England dominated track and field thanks to a series of household names. In the men's track events Roger Black won the 400m, Steve Cram (above, centre) the 800m and 1500m (the former a Games record that still stands as of 2014), Steve Ovett the 5000m, and Jon Solly the 10,000m. Linford Christie, Mike McFarlane and Peter Elliott were among the names to win silver and bronze in their events. A 4x100m relay team comprised of Kriss Akabusi, Phil Brown, Roger Black and Todd Bennett beat Australia by less than a second for gold too.

England's women did just as well. Heather Oakes (100m), Sally Gunnell (100m hurdles), Joyce Oladapo (long jump), and Judy Simpson (heptathlon) won gold. Oakes then joined Paula Dunn, Kathy Cook and Joan Baptiste for the 4x100m relay title. All combined it saw England thrash Canada by eight gold medals to finish with 18 gold, 18 silver and 12 bronze.

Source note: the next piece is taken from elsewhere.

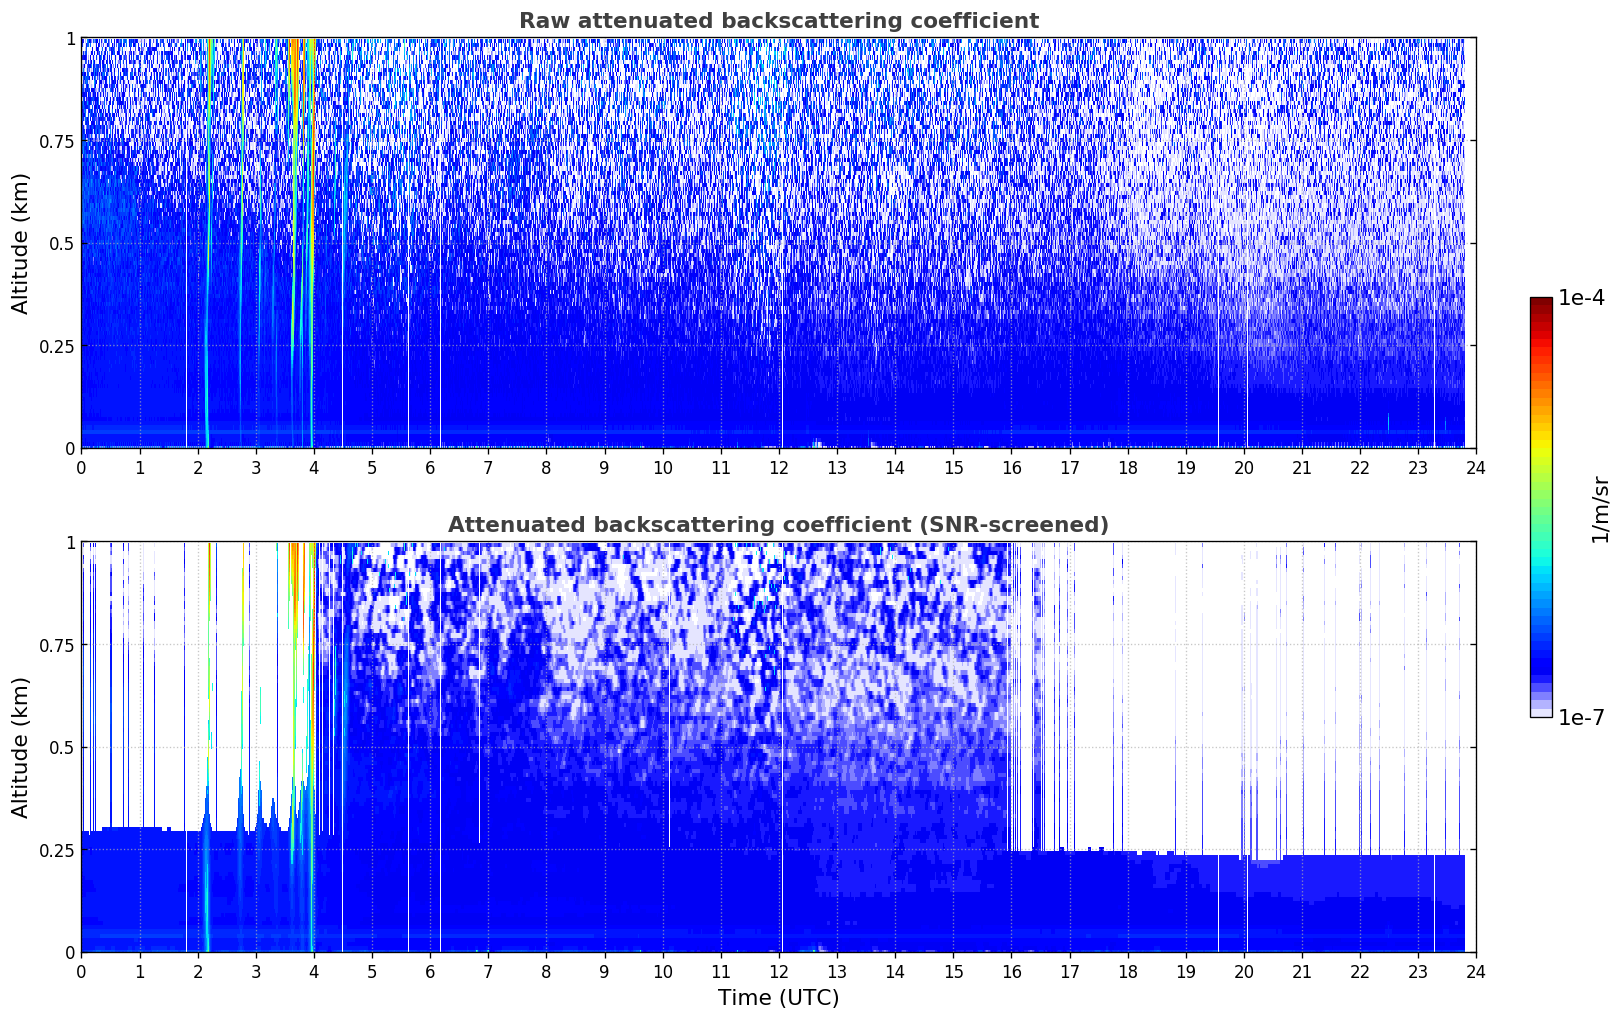Click the red top end of the colorbar
Image resolution: width=1621 pixels, height=1020 pixels.
[x=1541, y=302]
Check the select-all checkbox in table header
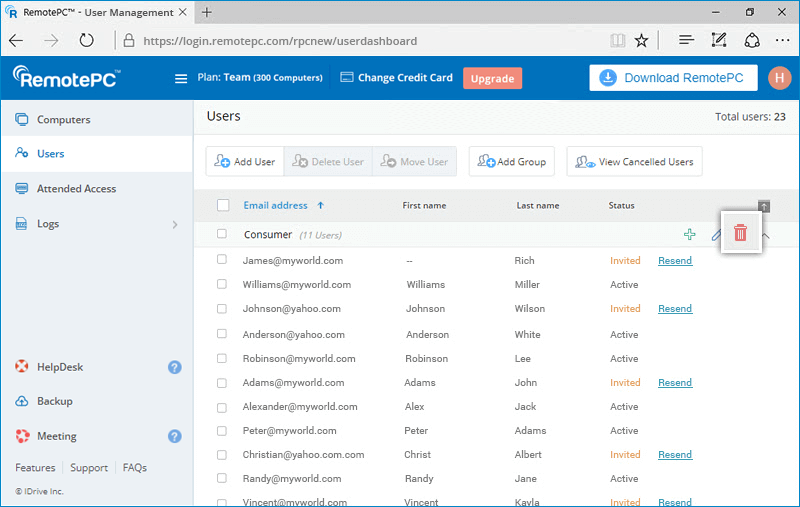Screen dimensions: 800x507 pyautogui.click(x=223, y=205)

It was business as usual in badminton as the mixed team, men's and women's singles, and the women's doubles titles all went to England. A fantastic array of talent including Steve Baddeley (men's and mixed team champion) and the two Gillians, Clark and Gowers (mixed and women's doubles champions - pictured above) stormed to success.

Malcolm Cooper and Ian Peel were the two standout names in shooting. Cooper won two golds in the small bore rifle events, one with his wife Sarah Cooper (both above). Peel took home two trap titles.

Whilst the boycott may have had a great deal of influence, boxing had five English champions. John Lyon, Sean Murphy, Darren Dyer, Rod Douglas and Jim Moran the victorious group.

A gold medal each in lawn bowls (Wendy Line, women's singles) and wrestling (Noel Laban, light heavyweight) added to England's final tally of 52 gold medals. Having missed out by a single gold four years earlier, it was perhaps fitting that a single gold medal made all the difference in 1986. Canada finished second with 51.

England's place at the top of the medals table would come under threat in Auckland however as the city hosted the 1990 Games.